The U.S. Army and the Marine Corps could fight a war with North Korea, but not without exhausting their combined ground forces leaving nothing in reserve, senior Army and Marine officials told Congress Wednesday.
With the threat of more sequestration cuts in 2016, service leaders have been warning Congress that the U.S. military -- particularly the Army -- will become too small to handle a combined fight like Iraq and Afghanistan in the future.
The Pentagon's fiscal 2015 defense budget will reduce the active force from 490,000 to a force size of 440,000 to 450,000 by 2019.
But sequestration cuts scheduled to occur in 2016 will likely force the Army to reduce the active end strength to 420,000.
Lawmakers pressed senior leaders to elaborate on the risks of those cuts at a Wednesday hearing before the Senate Armed Services Committee’s Readiness and Management Support subcommittee.
"Let's say that unfortunately we have to respond to aggression by North Korea -- where none of us wants to end up in a land war -- but let's say we had to go into a land war.

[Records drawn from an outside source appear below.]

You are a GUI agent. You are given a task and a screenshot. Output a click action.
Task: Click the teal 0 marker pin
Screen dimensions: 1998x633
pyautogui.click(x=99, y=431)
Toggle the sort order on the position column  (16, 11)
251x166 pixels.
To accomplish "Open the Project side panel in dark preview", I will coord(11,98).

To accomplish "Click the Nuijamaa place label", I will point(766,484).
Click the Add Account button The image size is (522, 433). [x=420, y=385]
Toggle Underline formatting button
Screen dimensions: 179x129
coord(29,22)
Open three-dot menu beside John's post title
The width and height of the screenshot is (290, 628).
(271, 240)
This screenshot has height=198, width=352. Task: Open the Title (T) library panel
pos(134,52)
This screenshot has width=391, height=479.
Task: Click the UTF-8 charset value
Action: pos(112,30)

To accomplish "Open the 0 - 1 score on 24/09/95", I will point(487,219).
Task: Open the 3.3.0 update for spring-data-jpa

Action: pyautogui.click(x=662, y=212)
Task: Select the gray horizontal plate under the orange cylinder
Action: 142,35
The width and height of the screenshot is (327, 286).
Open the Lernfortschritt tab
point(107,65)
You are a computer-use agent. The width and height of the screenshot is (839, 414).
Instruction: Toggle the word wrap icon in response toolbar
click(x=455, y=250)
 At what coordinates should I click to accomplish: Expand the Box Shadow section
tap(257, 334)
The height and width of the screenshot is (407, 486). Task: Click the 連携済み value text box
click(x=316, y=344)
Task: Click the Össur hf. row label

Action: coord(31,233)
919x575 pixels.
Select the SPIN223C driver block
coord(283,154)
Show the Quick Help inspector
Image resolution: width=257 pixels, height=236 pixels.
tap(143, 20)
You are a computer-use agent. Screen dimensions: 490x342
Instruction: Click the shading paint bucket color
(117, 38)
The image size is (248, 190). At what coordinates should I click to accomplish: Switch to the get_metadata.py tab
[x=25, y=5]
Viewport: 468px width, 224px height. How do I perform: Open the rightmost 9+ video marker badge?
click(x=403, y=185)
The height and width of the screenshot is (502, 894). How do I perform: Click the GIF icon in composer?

What are we able to do?" Sen. Kelly Ayotte, R-N.H., asked.
"In other words … with the 450,000, what are we able to do? With the 420,000 -- with sequestration -- what are we able to do?
"We used to have a theory that we could fight two conflicts, and then we went down to one and a half conflicts. Where does our posture leave us in terms of ground forces and where does our posture leave us if we go forward with sequestration?" she asked.
In the "worst-case" scenario of sequestration, the Army would not be able to repeat its performance over the last decade in Iraq and Afghanistan, Army Vice Chief of Staff Gen. John Campbell told Ayotte.
"We couldn't do that at 420,000," he said. "At 490,000, we feel comfortable we can complete the defense strategic guidance with a little bit of risk. At 450,000 that risk goes much higher. Below 450.000, we don't think we would be able to do it."
The Army's active force reached 570,000 at the height of war in Iraq. During that growth, it took "two to three years to grow [brigade combat teams] from scratch," Campbell said.
"People talk about how it's easy … it's not that easy," he said. "Remember we had brigades where we had to drop down to two maneuver battalions to get the right number of brigades over in Iraq when we had the surge. Now we have BCTs being restructured. We know we need to fight with three maneuver battalions and a reconnaissance piece, and we are trying to reorganize those brigades back and make them more capable. Going to 420,000, we would not be able to do that."
Assistant Commandant of the Marine Corps Gen. John Paxton Jr., told lawmakers that sequestration cuts in 2016 would force the Corps to shrink to 175,000.
"At 175,000, we have, for example, 21 infantry battalions," Paxton said. "If the balloon goes up … we are all in, everybody goes."
In Iraq, Marines operated on a seven-month rotation cycle; soldiers did 12-month rotations.
Ayotte asked what the rotations would like in a future major conflict.
The 175,000-Marine force would be a one-to-two dwell time ratio, Paxton said.
Campbell wasn’t as optimistic. An active force of 420,000 does not allow for rotating units back for reset, he said.
"We would not rotate forces," Campbell said. "I just think that is a flawed assumption."
Ayotte asked "What does that mean if you don't rotate forces?
Campbell said "It means they go over, and they stay."
Service officials maintain that there are other real challenges ahead even without a major ground conflict.
"Even if a major theater war or a major contingency operation doesn’t happen just to sustain aircraft readiness, ship readiness and people training -- we are going to be pressed to sustain that in the long haul," Paxton said.